§ To be done: Rewrite the automatic differentiation text from "#### 1: Chain" to "know explicit forms.", changing "elementary functions" to "simple functions".

§ Source:
╔══
# Introduction

_Describe the problem the software solves and why it's important to solve that problem._

* Our software package computes gradients by leveraging the technique of automatic differentiation. Before we can understand automatic differentiation, we must first describe and motivate the importance of differentiation itself. Finding the derivative of a function measures the sensitivity to change of a function value with respect to a change in its input argument. Derivatives are not only essential in calculus applications like numerically solving differential equations and optimizing and solving linear systems, but are useful in many real world, scientific settings. For example, differentiation is essential in analyzing the profit and loss of a company's business or finding the minimum amount of material to construct a building.   


* To perform differentiation, two different approaches are solving the task symbolically or numerically computing the derivatives. Symbolic differentation yields accurate answers, however depending on the complexity of the function, it could be expensive to evaluate and result in inefficient code. On the other hand, numerically computing derivatives is less expensive, however it suffers from potential issues with stability and a loss of accuracy.   


* Automatic differentiation overcomes the shortcomings of both the symbolic and numerical approach. Automatic differentiation is less costly than symbolic differentiation, but evaluates derivatives at machine precision. The technique leveages both forward mode and reverse mode and evaluates each step with the results of previous computations or values. As a result of this, autuomatic differentiation avoids finding an analytical expresssion for the derivative itself and is thus iteratively evaluating a gradient based on input values. Thus, based on these key advantages, our library implements and performs forward mode automatic differentiation to efficiently and accurately compute derivatives.

# Background

_Describe (briefly) the mathematical background and concepts as you see fit._


#### 1: Chain Rule 

At the heart of automatic differentiation is the Chain Rule that enables us to decompose a complex derivative into a set of derivatives involving elementary functions of which we know explicit forms. 

We will first introduce the case of 1-D input and generalize it to multidimensional inputs.
╚══
(Collected data entries)
╔══
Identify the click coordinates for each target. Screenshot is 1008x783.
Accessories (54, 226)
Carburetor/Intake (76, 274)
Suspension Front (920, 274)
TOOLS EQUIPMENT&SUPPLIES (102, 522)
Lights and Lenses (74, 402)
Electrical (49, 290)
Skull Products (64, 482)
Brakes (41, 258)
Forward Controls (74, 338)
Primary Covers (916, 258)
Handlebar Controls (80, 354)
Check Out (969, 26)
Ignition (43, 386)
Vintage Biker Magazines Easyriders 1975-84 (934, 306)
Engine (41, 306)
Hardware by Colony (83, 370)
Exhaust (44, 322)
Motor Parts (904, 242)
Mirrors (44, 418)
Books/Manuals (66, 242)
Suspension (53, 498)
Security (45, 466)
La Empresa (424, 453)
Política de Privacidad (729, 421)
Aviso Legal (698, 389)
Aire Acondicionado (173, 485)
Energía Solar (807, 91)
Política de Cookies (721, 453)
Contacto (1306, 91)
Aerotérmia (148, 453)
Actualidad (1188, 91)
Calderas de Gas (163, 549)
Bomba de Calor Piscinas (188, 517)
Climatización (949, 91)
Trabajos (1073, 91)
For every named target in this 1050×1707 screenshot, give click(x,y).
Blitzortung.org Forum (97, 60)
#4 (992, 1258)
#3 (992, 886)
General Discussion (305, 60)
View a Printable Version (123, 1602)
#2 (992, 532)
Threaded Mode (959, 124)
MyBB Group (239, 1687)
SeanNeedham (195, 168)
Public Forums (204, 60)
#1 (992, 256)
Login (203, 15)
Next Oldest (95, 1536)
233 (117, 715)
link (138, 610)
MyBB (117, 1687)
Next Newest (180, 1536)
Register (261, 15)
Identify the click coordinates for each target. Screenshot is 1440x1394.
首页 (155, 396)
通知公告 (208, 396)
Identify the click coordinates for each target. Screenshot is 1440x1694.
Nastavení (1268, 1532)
╚══
§ Response:
#### 1: Chain Rule 

At the heart of automatic differentiation is the Chain Rule that enables us to decompose a complex derivative into a set of derivatives involving simple functions of which we know explicit forms.